03/12/2022
An absolutely on point post by Mohamed Rima Counselling.
Part of the problem we endure when faced with a dysfunctional relationship is how disorientating it can feel. 😵💫
I hope this takes the weight off of the shoulders for anyone it applies to.
You don't need to know "what is wrong with them" you need to acknowledge the effect it's having on you.
Mahira
When my posts describe narcissistic personality traits that's exactly what they are, a descriptive explanation of maladaptive behaviours that are harmful to those around the narcissistic person. I am not diagnosing narcissistic personality disorder nor should anyone attempt to diagnose based off reading anything online.
When these descriptions, which are based on research and literature, are talked about, some enabling type people (maybe even narcissistic themselves) often jump up and down saying "narcissism is an illness that only a doctor can diagnose!" as a way to silence exposing these harmful behaviours.
You don't need to be a doctor or a therapist to describe harmful behaviours just as much as you don't need to be a doctor to describe a rude, kind, caring, soft, arrogant, lying, or selfish person.
If a person describes as gentle you'll know what to expect when you meet them. If someone describes as narcissistic you can expect them to lack empathy, cheat you and be manipulative, have high grandiosity, be pompous, feel highly superior, high entitlement, controlling and needing excessive admiration, be highly sensitive to criticism, highly defensive and lack accountability, aggressive or passive aggressive rage etc. It's descriptive of a personality type to educate people about these destructive traits, not a diagnosis.
I choose to talk about narcissistic abuse since it is so widespread nowadays harming a lot of people and destroying a lot of families. I do not talk about it as a disorder because that tends to make their victims feel they just need to love their narcissist abuser enough in order to heal them and change them and stop them from abusing which is just another form of excusing abusive behaviours.
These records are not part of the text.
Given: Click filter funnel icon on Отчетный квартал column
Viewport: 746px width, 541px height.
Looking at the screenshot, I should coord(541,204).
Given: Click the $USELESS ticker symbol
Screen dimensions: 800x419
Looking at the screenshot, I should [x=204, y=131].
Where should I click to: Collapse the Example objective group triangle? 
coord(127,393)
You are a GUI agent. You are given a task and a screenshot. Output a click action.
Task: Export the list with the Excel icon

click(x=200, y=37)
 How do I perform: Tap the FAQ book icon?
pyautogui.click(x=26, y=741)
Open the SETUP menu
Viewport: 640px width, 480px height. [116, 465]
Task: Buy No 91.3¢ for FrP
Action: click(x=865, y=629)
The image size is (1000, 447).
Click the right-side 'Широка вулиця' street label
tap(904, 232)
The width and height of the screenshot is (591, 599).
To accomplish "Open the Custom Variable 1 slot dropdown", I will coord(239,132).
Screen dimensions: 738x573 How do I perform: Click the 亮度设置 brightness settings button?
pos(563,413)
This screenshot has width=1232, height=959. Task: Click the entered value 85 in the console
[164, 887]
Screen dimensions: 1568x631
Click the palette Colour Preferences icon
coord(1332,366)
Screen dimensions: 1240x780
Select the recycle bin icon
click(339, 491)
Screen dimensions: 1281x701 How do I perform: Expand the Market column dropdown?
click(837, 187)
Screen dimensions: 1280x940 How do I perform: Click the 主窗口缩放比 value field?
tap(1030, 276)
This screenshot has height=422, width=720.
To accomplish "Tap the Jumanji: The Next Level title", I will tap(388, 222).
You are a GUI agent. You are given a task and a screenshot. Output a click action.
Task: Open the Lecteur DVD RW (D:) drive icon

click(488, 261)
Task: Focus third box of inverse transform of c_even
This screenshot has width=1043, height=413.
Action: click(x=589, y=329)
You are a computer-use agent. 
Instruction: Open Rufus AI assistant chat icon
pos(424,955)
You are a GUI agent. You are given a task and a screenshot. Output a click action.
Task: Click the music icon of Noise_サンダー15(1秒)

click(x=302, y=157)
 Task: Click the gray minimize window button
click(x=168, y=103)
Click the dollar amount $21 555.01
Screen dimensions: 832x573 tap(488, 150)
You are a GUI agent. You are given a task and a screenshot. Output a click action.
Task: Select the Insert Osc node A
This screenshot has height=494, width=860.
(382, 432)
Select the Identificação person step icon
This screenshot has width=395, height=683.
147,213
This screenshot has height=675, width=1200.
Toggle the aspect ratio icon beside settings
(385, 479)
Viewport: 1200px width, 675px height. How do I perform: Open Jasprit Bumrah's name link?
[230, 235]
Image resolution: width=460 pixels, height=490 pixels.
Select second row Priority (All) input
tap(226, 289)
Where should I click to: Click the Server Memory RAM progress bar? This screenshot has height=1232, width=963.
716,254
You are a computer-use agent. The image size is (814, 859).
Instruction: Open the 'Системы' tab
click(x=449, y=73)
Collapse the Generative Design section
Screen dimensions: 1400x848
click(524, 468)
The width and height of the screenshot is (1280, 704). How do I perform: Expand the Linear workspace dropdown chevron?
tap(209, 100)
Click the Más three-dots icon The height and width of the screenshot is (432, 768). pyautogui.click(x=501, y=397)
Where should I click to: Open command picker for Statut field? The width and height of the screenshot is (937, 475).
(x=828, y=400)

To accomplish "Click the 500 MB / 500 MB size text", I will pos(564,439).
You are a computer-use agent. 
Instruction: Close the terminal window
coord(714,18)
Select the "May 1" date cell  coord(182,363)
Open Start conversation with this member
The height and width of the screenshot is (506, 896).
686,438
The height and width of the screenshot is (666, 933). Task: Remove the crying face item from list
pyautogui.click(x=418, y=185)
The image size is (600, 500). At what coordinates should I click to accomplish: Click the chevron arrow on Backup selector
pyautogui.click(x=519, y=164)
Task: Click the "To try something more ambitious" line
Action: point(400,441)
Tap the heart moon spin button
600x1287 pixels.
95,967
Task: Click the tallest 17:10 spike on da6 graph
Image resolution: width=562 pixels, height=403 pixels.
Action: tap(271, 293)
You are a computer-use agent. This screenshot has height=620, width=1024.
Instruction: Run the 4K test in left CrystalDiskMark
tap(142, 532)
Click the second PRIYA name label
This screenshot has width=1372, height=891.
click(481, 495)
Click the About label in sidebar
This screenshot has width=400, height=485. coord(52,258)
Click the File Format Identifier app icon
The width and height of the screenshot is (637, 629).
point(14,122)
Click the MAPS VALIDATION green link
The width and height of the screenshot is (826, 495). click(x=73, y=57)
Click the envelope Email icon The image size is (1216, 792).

To those who often ask "is my partner a narcissist", you should forget about trying to find a diagnosis to label them and focus more on the behaviour you receive. Their behaviours are enough evidence and data for you to decide what to do with your life. You don't need a diagnosis to decide whether to stay or leave. You don't need to be educated in any field to know whether your partner's behaviour hurts you. You know when you're being hurt. Actually, most victims of narcissistic abuse will take the diagnosis if they ever get one (which they never do because the general narcissist will never self reflect upon their harmful behaviours and just blame everything on everyone else) and use it to put up with the abuse because "my partner is sick and if I leave then I'm a bad person so I should stay and help them change".
You cannot change a narcissist. Nothing you do will change their behaviours towards you.... unless you choose to shrink yourself into non existence where you give up your right to have a say, take the blame for every little thing, never ask for what you need, never express a thought or feeling, never show disapproval of harmful behaviour, never disagree with anything, and just be a source of supply for them and treat them like demi gods. You will never be validated, empathised with, have your perspective understood, have adult autonomy, or have a safe emotional connection.
If you're a narcissistic person reading this, it's upon you to change you. No one else.